According to Bayes's theorem, the probability of disease given exposure is:
P(D‖E)=p(D)p(E‖D)/p(E), that is, the probability of developing the disease, conditional on exposure, is given by the product of the a priori (unconditional) probability of disease by the likelihood of exposure among the cases, divided by the a priori probability of exposure. If the cause is sufficient, p(non-D‖E) is equal to 0 (none of the exposed is healthy), while if the cause is necessary, p(non-E‖D) will be equal to 0 (no diseased person is unexposed).
In addition, p(D‖E)/p(D‖non-E)→ ∞ is the relation aimed at in cohort studies, which are typically targeted to ascertain whether, in the course of time, a given cause tends to induce a certain disease, or even is needed for its occurrence. p(E‖D)/p(E‖non-D)→ ∞ is the relation aimed at in case-control studies, which are targeted to ascertain whether healthy people tend to be unexposed or even to be always unexposed.
In this context, sufficient and/or necessary causes can be identified. In contrast with Dr Karhausen, however, I suspect that both study designs can be used for this purpose.
In addition, while it is clear that causes are rarely sufficient and/or necessary, also in case definition we have to face blurred borders among diseases. Let us consider the following scenario (see table1-1).
For groups I and II the causal agent is single and well known (a virus for smallpox, a bacterium for tuberculosis). However, even in such cases of monocausality, disease manifestations can be polythetic—that is, based on more than one criterion; in the case of tuberculosis, the disease is not always univocally recognisable, and complex clinical and immunological criteria have to be used. In other words, while for smallpox clinical diagnosis is unequivocal, tuberculosis is a complex constellation from a symptomatological point of view, and the only way to recognise its different manifestations as belonging to a single entity is to refer to the causal agent. For many infectious diseases (another example is syphilis), the complex and polythetic clinical features can be unified in a single entity only because the causal agent can be identified or its presence can be inferred by immunological means. A univocally defined disease (on the basis of histology) such as lung cancer has several causes. Lung cancer cases have a certain histological appearance in common, but they cannot be unified on the basis of their aetiology. Finally, many psychiatric diseases are polythetic, both clinically and aetiologically. For example, bulimia cannot be univocally distinguished from other conditions characterised by compulsive eating or obesity. As for causal hypotheses, they are still extremely vague and apparently at the border between psychiatry, genetics and social medicine.

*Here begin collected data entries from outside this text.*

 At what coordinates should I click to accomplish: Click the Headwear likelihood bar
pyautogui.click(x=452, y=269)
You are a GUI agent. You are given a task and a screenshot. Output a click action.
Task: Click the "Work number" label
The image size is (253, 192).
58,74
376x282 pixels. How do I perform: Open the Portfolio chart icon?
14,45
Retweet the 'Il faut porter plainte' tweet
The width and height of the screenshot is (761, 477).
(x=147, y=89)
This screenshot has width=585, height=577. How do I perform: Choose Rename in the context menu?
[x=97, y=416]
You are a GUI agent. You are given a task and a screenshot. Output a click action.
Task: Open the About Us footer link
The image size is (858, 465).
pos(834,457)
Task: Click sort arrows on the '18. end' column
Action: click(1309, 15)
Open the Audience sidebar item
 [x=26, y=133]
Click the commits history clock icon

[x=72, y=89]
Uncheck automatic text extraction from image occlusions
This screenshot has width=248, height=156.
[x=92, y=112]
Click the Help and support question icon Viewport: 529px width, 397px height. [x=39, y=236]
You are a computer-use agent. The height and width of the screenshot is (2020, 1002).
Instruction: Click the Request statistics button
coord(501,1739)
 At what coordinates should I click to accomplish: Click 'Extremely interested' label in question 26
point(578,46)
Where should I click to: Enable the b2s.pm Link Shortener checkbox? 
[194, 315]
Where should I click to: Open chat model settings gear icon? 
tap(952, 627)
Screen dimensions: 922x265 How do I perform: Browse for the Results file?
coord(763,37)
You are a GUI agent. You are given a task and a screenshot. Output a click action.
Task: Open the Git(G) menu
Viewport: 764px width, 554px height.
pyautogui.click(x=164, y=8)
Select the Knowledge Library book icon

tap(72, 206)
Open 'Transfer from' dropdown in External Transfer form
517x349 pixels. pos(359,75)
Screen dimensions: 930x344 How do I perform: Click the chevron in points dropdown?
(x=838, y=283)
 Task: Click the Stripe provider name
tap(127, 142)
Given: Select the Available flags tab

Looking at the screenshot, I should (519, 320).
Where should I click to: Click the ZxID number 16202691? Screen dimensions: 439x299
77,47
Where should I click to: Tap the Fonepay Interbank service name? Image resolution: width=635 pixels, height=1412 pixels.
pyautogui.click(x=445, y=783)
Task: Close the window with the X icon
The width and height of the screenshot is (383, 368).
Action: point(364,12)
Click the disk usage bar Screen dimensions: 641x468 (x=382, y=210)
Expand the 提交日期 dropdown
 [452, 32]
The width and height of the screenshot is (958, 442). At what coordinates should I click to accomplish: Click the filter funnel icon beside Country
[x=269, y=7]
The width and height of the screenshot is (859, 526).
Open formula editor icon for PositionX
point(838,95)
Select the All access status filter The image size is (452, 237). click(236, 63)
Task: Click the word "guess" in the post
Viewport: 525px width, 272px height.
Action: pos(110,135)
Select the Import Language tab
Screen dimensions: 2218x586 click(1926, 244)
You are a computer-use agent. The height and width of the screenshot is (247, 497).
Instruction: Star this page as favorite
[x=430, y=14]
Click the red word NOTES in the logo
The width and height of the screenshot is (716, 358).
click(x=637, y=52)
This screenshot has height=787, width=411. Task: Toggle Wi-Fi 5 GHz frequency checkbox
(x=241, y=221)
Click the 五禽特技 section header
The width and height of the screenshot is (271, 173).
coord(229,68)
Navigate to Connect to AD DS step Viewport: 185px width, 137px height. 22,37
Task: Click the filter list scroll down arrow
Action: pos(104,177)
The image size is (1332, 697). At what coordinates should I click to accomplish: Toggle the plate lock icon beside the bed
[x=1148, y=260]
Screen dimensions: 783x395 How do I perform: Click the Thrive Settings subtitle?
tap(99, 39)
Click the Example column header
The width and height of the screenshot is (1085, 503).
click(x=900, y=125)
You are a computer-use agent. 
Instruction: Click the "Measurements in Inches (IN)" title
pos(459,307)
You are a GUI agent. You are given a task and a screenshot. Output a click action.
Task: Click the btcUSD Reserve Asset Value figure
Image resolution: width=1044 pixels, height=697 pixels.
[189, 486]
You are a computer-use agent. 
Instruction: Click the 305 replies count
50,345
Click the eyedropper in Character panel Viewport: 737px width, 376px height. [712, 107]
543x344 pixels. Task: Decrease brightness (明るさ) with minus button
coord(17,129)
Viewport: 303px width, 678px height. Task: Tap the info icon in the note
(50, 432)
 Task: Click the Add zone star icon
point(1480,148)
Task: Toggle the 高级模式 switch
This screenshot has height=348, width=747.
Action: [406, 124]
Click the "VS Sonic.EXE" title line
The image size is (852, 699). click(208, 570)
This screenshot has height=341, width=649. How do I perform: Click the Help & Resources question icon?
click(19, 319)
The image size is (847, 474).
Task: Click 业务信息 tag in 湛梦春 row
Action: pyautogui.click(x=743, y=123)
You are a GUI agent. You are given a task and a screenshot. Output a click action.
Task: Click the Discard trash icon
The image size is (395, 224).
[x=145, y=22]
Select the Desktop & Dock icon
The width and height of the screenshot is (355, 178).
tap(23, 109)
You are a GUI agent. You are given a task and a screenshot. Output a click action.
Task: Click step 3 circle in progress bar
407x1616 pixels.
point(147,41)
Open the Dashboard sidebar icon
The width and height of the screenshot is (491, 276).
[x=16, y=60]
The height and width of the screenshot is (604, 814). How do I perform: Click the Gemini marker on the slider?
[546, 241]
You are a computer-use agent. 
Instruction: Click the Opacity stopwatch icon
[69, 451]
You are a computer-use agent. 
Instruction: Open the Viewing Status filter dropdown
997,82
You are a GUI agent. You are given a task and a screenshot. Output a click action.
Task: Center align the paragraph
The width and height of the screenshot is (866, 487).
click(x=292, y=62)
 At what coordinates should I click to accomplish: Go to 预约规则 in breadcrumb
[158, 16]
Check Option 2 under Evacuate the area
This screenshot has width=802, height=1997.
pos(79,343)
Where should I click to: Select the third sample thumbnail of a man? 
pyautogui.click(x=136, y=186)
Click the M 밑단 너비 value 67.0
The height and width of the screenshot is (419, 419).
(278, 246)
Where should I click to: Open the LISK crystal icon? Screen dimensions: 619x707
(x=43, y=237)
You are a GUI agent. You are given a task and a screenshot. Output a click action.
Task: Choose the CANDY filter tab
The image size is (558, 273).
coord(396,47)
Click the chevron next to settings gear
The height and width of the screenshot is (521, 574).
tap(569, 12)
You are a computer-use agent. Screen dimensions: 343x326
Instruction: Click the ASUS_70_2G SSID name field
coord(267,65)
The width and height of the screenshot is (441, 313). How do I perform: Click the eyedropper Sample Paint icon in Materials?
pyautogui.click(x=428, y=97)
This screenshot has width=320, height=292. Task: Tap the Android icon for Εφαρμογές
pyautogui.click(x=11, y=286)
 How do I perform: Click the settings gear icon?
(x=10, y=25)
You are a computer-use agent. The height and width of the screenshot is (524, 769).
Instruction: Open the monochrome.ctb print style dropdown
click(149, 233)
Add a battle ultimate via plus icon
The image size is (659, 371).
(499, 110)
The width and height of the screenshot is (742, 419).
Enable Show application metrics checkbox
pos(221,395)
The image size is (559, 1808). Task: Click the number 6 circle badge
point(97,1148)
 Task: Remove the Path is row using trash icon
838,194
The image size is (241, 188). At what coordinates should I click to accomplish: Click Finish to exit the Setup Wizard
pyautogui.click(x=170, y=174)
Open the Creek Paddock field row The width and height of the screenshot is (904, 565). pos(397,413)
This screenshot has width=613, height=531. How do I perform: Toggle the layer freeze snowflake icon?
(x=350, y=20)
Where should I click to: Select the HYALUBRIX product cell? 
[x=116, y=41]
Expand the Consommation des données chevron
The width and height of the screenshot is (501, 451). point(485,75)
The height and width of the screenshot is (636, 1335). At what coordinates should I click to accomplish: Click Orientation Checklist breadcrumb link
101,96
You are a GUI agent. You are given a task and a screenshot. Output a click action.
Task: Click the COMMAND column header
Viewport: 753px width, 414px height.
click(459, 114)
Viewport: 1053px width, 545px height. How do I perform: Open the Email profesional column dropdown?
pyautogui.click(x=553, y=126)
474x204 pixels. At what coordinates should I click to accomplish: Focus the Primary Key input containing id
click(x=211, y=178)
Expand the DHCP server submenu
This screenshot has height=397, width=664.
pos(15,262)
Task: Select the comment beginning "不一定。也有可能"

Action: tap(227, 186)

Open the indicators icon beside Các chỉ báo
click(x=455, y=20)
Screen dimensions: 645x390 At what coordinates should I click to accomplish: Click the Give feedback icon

It should be emphasised that situations such as smallpox are an exception, while the rule is represented by “blurred” borders among different diseases, both on the side of symptoms and on the side of causal pathways.
Authors' reply: Thinking about interactions and mechanisms
Editor,—We enjoyed the comments offered by Dr Karhausen on our two papers,2-1 2-2 as they discuss several causal issues that may be particularly relevant for research on mechanisms of carcinogenesis, and for the biological, clinical and epidemiological analyses of oncogene-environment interactions.
We are not sure we totally agree with his (perhaps too clear cut) distinction between the roles of epidemiology and “experimental medicine” in analysing mechanistic interactions, and between processes, factors and events. None the less, at this time we have little to add to the aetiological and aetiopathogenic considerations we made in our previous papers, in this journal2-1-2-5 and elsewhere.2-6-2-11
When new integrative studies2-12-2-14 are designed, and as new empirical evidence is accrued on the environmental causes of oncogene activation, we hope the proposals of Karhausen will again be thought out.